*EXTRAIT CHOISI*
À gauche, on a crié au « coup de pistolet pour les extrêmes ». À droite, on a surtout regardé ses chaussures.

Bouchez se déchaîne : wokistes, crèches et Père Fouettard dans la ligne de mire

Et pour dissiper tout doute sur son enthousiasme, le président du MR s’est lancé dans une tirade qui ferait pâlir d’envie n’importe quel éditorialiste en mal d’hyperbole :

« Il y a une immigration complètement incontrôlée d’un côté et de l’autre côté, le wokisme, des mouvements de gauche qui considèrent qu’on devrait complètement s’effacer pour ne heurter personne. Sauf qu’à l’arrivée, ceux qu’on heurte, c’est simplement la majorité de la population et ceux qui étaient déjà présents. Qui peut dire que ça n’existe pas ? Qui peut dire que c’est faux ? C’est le quotidien aujourd’hui. C’est le quotidien où on a remis en cause l’interdiction de signes convictionnels dans l’administration mais où, dans le même temps, chaque année on emmerde le Saint-Nicolas selon sa mitre, le Père Fouettard et maintenant ce sont les crèches qui y passent. C’est quelque chose qui est totalement inacceptable et qui est mortel pour nos sociétés. »

*CONSIGNE 1*
Répondez à ces questions sur l'extrait :
(a) Qu'a-t-on crié à gauche ?
(b) Qui s'est lancé dans une tirade ?
(c) D'après la citation, qu'est-ce qui « y passe » maintenant ?
*CONSIGNE 2*
Pouvez-vous reformuler sous forme de liste le paragraphe de l'extrait qui commence par « Il y a une immigration complètement incontrôlée », en conservant ses faits principaux ?

*DONNÉES FOURNIES*
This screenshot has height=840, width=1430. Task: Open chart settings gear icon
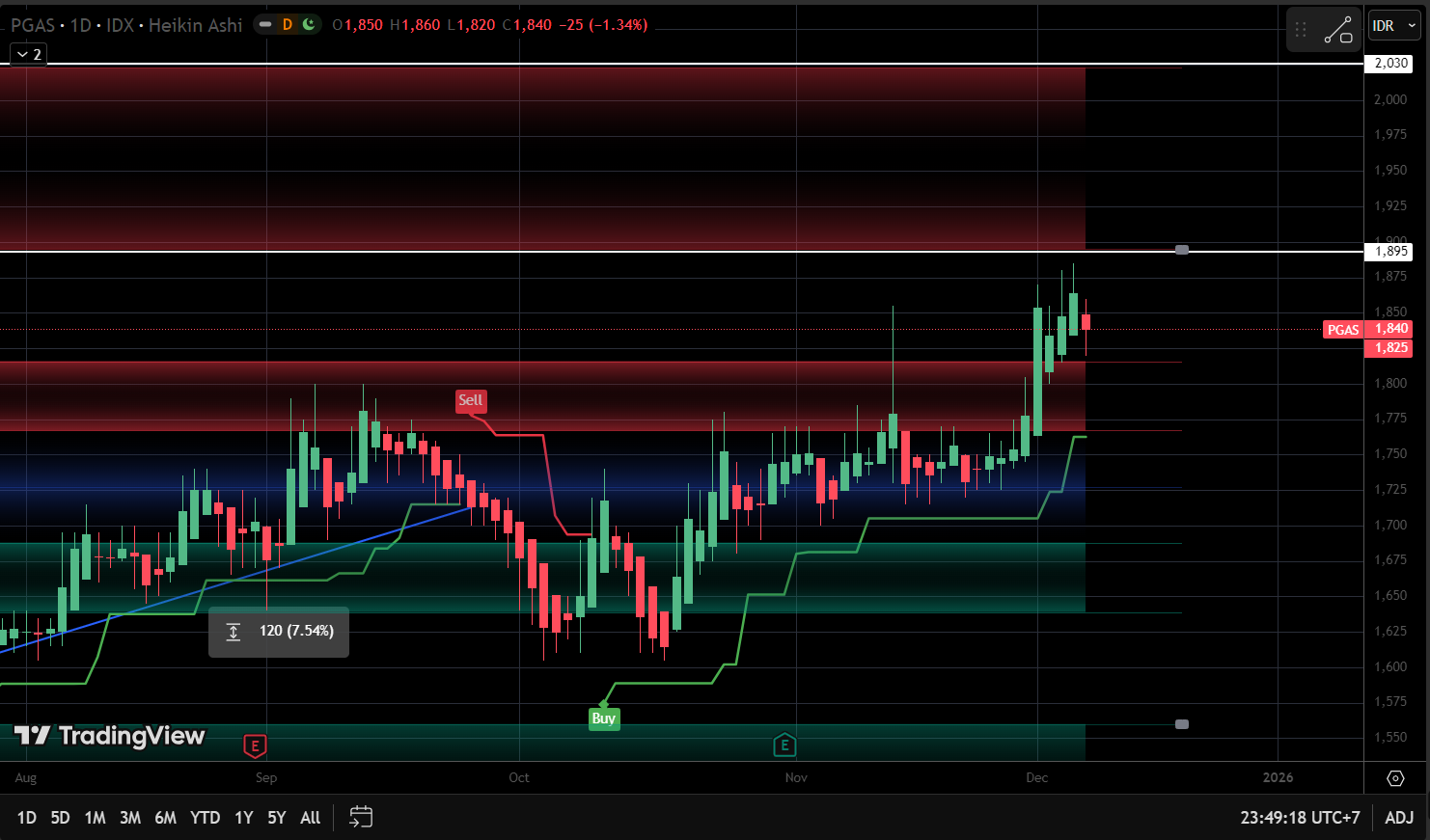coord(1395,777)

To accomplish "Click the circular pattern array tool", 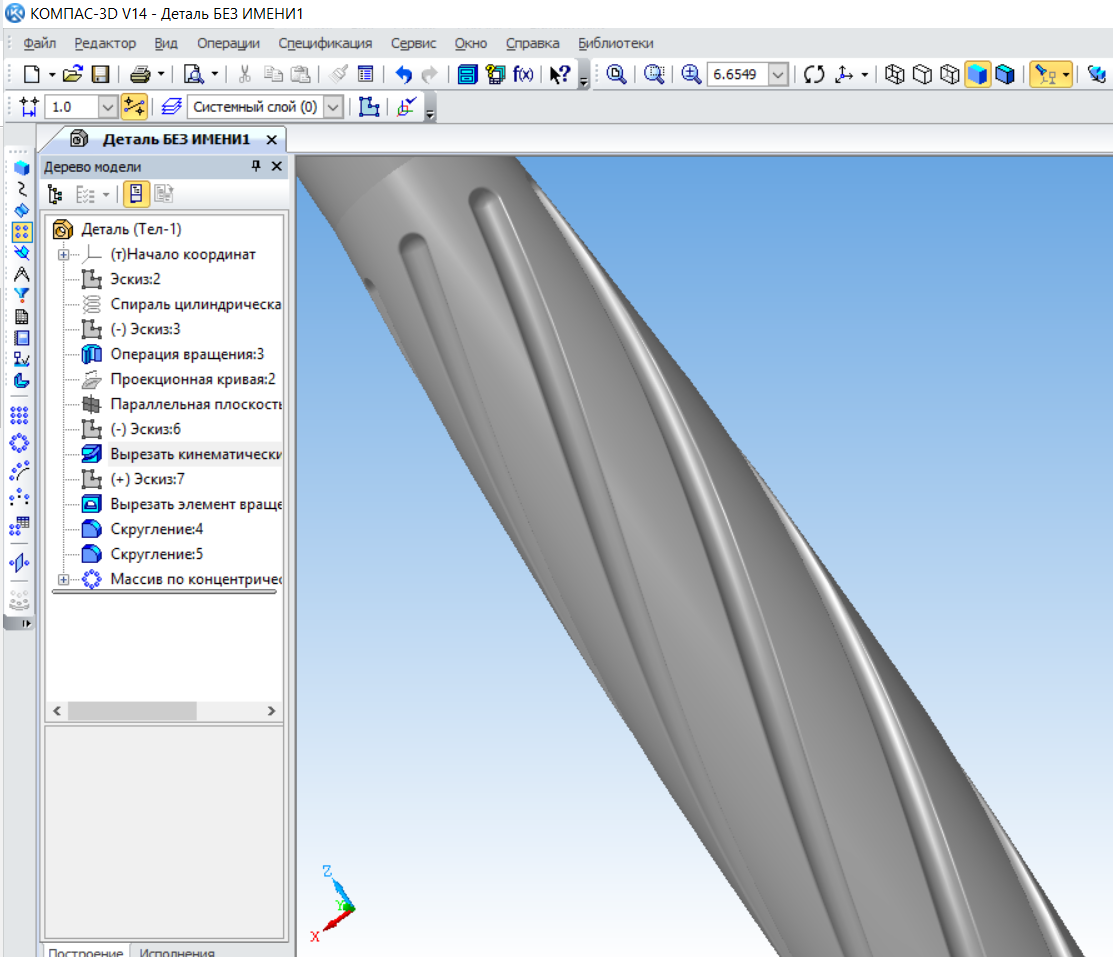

*RÉPONSE ATTENDUE 1*
(a) Au « coup de pistolet pour les extrêmes ».
(b) Le président du MR.
(c) Les crèches.

*RÉPONSE ATTENDUE 2*
- D'un côté, une immigration complètement incontrôlée ; de l'autre, le wokisme, des mouvements de gauche qui estiment qu'on devrait s'effacer pour ne heurter personne.
- Au final, ceux qu'on heurte sont la majorité de la population et ceux qui étaient déjà présents.
- C'est le quotidien aujourd'hui.
- L'interdiction de signes convictionnels dans l'administration a été remise en cause.
- Dans le même temps, on s'en prend chaque année au Saint-Nicolas et à sa mitre, au Père Fouettard, et maintenant aux crèches.
- C'est totalement inacceptable et mortel pour nos sociétés.